Principles of Political Economy, with some of their applications to Social Philosophy. By J. S. Mill.

THE work on which we are about to comment, seems to us unavoidably to present great difficulties to a reviewer. The admirable qualities of mind displayed in it, and the extensive research out of which it has sprung, make it necessary for the critic to practise a humility, to which he is perchance but little accustomed. Moreover the great size of the work, the number of valuable discussions which it contains, and, more than all, the great importance of almost the whole of its subject-matter, exact from us a difficult selection of topics, in order that our article may not be unpleasing to our readers or altogether unworthy of the work under review.

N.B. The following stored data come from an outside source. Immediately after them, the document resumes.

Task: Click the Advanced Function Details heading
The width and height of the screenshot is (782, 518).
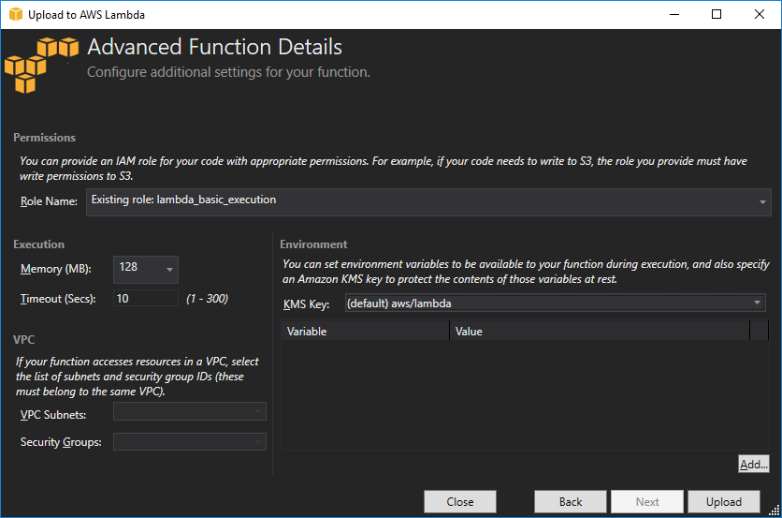Action: pos(214,48)
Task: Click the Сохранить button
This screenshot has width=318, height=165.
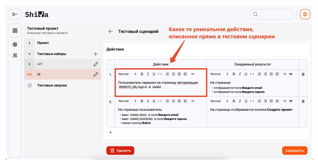Action: point(294,150)
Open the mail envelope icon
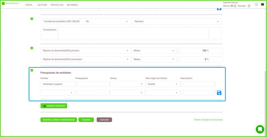This screenshot has height=137, width=267. click(x=262, y=4)
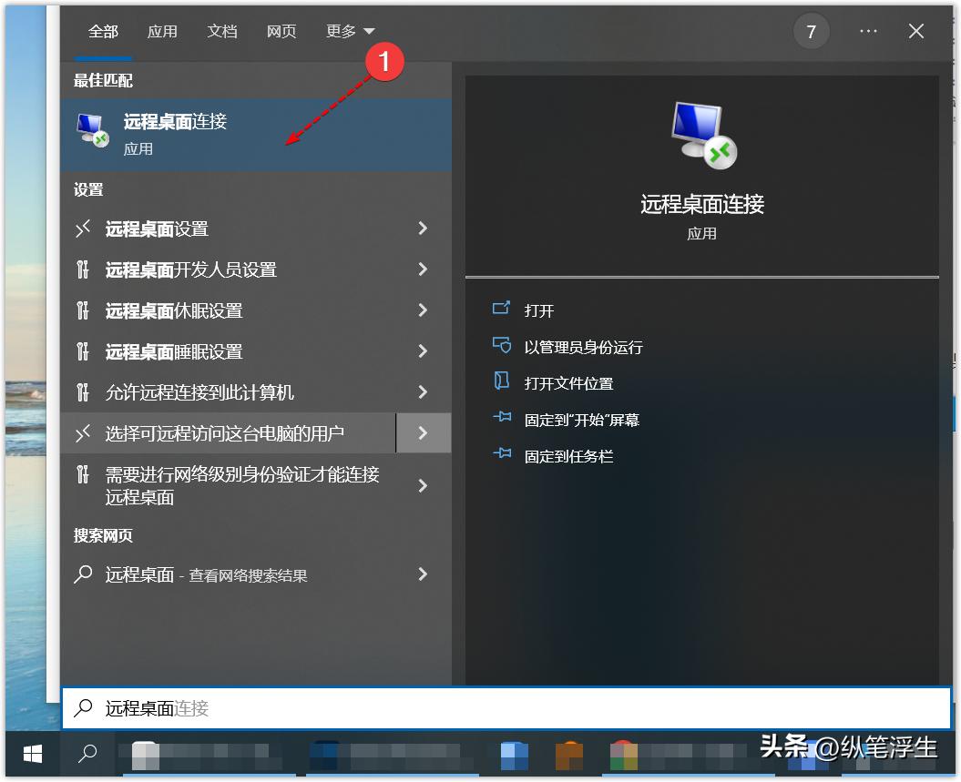Switch to the 文档 tab
Image resolution: width=961 pixels, height=782 pixels.
tap(221, 31)
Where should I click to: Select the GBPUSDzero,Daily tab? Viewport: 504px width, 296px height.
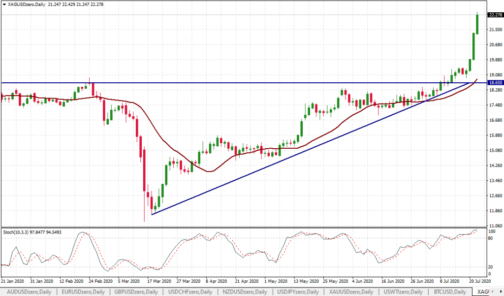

The course which we shall take will be first to mark Mr. Mill's position among economical and, so far as a few words will go, among general thinkers and after this introduction to select a single large class of considerations, viz., those bearing on the condition of the labouring classes: and to devote our attention to these exclusively. We choose this branch of the subject, not only because of its own intrinsic interest, but also because it contains a large proportion of Mr. Mill's peculiar and characteristic ideas. He is the first among great English Economists who has ventured to maintain, that the present division of the industrial community into labourers and capitalists is neither destined nor adapted for a long-continued existence: that a large production of wealth is much less important than a good distribution of it: that a state of industry in which both capital and population are stationary is as favourable to national well-being as one in which they are advancing that fixed customs are perpetually modifying the effects which unrestrained competition would of itself inevitably produce: that a large body of peasant proprietors is usually a source of great national advantage : and that a system of Emigration on a great scale would be productive of much benefit to the English peasantry

by raising their habitual standard of comfort, and therefore putting a check on the reckless increase of a miserable population. These propositions (which are not all that might be set down) will be enough to prove that the subject we have selected for discussion with Mr. Mill contains a sufficient number of his peculiar opinions, and therefore asking our readers to acquiesce in our selection of a special topic, we shall pass on to the general and introductory portion of our article.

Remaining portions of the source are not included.